Existing concept-based representation approaches.KeyConceptis most similar to ESA, but: 1) very small ontology is used (1564 concepts), 2) query processing is MANUAL
ESA can also be generated using other knowledge sources – was succesfully applied to ODP – but recent papers focused on Wikipedia which proved most fitting.
These vectors are for illustration only, actual concepts and weights are different in real life (so don’t try the maths…)
First results were published in AAAI 2008
Constraint is due to the very large number of concepts in vector – can easily inflate the index to a huge scale
Enough overlap between concepts of query and target document – document is retrieved despite having no keywords match!
However, we seem to also have false positives causing results to be far from optimal. These (and previous slide) are actual top 10 concepts generated for these texts.
Going back to the ESA classifier generation, we see why Baltic Sea was triggered by the query (although we still consider it not relevant enough)
So still the bottom line is that we prefer this not to happen. One option is to change the method of how concepts are generated for more than one word, in this research we decided not to make any changes to the ESA mechanism itself.
Indeed, when applying ESA to text categorization, training data was crucial in removing noisy features…
Relevance feedback is the process where a user assigns relevancy labels to retrieved documents. Pseudo means we let the system decide that the top documents are considered relevant. Naturally this is less accurate, but better than no data at all.
More details on these actual methods are given in the paper.
The less relevant features are such that will usually either appear in both positive and negative example sets, or not appear in both sets. Useful features are such that appear more in positive examples.
TREC is the most comprehensive and studies IR benchmark. We used two datasets and a third one (TREC-7) for parameter tuning. These graphs show feature selection impact, hence they show performance of concept-based subsystem alone.
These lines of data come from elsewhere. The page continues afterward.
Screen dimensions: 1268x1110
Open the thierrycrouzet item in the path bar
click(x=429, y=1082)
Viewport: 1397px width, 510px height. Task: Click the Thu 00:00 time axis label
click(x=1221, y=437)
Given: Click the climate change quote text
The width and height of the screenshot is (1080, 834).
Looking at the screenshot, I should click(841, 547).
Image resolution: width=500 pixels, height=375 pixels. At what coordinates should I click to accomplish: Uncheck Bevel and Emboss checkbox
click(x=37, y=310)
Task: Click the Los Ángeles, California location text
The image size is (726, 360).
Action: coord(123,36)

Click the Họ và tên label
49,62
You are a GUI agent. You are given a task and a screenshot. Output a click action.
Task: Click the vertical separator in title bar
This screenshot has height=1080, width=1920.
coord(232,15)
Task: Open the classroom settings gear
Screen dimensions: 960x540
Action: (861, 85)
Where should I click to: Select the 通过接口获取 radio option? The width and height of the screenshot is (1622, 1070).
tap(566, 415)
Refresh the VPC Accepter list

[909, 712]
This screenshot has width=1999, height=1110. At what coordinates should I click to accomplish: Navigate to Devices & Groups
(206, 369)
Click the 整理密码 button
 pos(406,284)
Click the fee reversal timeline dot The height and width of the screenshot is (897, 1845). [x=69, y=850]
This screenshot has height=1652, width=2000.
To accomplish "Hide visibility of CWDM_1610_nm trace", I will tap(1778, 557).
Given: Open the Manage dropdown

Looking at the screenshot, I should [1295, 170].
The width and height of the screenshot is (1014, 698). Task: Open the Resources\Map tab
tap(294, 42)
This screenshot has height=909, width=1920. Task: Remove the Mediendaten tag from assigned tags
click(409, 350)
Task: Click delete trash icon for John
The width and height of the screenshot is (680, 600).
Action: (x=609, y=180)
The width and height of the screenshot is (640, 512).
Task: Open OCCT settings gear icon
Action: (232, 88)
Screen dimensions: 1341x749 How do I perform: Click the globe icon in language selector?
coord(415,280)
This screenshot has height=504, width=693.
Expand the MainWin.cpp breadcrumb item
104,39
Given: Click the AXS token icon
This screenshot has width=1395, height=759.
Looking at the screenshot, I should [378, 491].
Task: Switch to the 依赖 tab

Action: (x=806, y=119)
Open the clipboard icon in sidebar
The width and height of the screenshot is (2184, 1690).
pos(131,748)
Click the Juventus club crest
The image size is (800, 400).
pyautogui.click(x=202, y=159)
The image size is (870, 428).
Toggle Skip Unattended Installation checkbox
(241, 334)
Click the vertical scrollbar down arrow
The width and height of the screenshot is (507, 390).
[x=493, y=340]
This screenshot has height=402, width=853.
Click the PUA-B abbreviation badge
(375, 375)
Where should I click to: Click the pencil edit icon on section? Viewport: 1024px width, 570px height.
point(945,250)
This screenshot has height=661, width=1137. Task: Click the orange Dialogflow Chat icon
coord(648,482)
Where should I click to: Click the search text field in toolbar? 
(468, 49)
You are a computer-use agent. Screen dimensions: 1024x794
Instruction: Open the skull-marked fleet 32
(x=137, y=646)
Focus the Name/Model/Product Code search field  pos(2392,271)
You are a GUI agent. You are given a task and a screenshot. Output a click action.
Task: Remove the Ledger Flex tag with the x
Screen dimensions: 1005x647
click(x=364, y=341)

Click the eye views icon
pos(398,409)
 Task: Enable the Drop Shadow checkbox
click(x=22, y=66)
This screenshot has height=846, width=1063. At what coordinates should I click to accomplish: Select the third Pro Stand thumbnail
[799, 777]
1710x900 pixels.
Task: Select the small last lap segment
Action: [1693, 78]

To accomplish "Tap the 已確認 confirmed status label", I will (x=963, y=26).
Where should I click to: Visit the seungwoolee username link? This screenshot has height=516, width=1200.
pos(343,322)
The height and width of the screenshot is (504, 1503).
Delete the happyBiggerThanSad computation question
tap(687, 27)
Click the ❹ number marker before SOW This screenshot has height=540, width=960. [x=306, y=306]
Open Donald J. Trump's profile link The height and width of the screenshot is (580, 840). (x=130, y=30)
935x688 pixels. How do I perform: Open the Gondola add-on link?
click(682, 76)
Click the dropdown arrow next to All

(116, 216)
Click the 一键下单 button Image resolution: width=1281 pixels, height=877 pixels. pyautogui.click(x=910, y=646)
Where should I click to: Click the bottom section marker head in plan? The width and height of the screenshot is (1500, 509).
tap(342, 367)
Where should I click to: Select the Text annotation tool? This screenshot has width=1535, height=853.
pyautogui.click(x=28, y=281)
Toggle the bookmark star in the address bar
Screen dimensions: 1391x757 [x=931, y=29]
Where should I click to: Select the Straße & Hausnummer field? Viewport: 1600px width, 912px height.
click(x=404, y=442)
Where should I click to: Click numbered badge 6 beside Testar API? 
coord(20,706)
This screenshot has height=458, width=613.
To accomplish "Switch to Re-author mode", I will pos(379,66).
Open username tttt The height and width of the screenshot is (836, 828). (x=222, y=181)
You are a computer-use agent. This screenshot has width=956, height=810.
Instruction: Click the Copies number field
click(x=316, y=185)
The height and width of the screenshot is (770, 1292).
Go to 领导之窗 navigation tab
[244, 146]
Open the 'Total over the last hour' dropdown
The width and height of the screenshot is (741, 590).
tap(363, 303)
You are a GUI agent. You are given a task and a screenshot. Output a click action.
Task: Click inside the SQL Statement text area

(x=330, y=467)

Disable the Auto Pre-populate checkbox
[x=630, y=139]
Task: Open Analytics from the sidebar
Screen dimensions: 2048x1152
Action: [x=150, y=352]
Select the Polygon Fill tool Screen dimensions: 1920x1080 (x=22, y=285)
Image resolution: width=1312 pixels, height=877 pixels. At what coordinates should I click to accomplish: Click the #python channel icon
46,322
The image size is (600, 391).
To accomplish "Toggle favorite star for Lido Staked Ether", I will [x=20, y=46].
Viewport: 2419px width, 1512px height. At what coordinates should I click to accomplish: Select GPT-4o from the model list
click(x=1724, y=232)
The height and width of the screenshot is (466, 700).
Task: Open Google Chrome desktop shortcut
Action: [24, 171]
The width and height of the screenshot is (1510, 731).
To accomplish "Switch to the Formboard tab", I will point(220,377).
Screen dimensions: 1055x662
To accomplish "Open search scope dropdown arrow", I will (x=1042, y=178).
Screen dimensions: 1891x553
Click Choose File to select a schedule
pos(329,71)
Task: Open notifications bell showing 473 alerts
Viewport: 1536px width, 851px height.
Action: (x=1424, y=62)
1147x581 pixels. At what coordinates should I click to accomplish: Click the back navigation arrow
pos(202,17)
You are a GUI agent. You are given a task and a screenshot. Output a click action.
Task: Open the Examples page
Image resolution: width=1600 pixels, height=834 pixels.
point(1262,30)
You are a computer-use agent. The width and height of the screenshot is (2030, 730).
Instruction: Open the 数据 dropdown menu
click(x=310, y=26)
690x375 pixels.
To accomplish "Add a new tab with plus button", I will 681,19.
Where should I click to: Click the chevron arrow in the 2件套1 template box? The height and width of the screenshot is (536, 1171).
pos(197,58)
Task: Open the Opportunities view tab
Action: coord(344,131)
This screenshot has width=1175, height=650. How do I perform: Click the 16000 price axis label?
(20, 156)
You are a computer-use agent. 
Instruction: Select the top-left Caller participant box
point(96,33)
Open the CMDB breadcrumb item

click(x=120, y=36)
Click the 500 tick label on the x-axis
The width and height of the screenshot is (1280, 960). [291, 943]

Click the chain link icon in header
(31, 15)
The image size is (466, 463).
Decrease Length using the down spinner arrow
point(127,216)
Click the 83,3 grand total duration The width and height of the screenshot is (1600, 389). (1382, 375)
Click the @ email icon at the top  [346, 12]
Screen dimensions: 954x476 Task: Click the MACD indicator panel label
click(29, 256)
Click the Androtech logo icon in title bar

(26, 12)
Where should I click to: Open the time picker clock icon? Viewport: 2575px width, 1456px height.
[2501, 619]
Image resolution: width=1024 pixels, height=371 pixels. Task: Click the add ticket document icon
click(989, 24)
The full MORAG system results. Parameter tuning works well. Improvement is most apparent when baseline is weaker. Consider that the concept-based retrieval itself is quite low, one major reason for that is that there is a high chance it finds relevant documents that other systems did not find, and therefore were not judged in the TREC ‘pooling’ judgment method. That means that MORAG’s perfromance is probably underrated. See paper for more details.
We attempted to estimate what further potential future work may uncover. Performing exhaustive search in all features subsets provides such an estimate, which shows a lot of potential for more work.
The graphs are not so far apart. An interesting trend is that beyond a certain threshold, adding more pseudo-relevant documents harms performance as their relevance becomes less accurate, but when using true relevant documents this doesn’t happen, which proves the cause is indeed that.